EXERCISE DESCRIPTION –
Each line of the data below holding the word "link" must be copied.

*** Opening INPUT ***

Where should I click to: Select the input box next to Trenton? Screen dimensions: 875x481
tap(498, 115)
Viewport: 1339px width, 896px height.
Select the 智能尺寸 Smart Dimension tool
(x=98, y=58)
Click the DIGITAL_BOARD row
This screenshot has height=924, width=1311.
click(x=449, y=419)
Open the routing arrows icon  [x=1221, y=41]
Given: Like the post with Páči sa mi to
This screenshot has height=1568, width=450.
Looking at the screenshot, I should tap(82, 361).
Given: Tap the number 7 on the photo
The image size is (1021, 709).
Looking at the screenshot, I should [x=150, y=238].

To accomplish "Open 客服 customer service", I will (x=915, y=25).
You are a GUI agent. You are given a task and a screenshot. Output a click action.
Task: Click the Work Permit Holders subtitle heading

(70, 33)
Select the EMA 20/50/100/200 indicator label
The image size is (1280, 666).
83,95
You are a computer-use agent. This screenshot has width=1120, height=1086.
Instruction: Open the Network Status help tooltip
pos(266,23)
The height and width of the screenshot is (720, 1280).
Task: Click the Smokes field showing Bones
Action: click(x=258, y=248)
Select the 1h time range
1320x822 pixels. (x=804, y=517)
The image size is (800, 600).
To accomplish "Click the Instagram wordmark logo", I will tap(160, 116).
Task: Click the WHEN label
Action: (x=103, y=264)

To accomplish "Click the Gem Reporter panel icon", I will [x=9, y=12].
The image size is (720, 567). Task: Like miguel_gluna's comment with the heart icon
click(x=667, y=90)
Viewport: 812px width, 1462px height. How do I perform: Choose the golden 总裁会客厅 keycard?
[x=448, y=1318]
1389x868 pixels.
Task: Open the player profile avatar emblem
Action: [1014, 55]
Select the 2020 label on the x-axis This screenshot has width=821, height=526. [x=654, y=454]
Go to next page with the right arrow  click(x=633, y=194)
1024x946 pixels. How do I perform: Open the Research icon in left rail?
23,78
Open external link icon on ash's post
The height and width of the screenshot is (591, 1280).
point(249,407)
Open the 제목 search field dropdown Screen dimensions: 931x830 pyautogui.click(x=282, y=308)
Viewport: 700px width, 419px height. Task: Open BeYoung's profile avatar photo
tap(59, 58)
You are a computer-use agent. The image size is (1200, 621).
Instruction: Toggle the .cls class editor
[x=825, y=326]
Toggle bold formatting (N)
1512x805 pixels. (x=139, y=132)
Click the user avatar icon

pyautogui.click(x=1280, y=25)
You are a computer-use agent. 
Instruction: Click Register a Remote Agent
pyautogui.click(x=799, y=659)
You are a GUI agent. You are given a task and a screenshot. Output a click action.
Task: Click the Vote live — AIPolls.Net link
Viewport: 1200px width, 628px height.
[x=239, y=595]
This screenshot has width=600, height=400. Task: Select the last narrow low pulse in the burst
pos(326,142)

*** Closing INPUT ***

WRITTEN SOLUTION –
Open external link icon on ash's post
Task: Click the Vote live — AIPolls.Net link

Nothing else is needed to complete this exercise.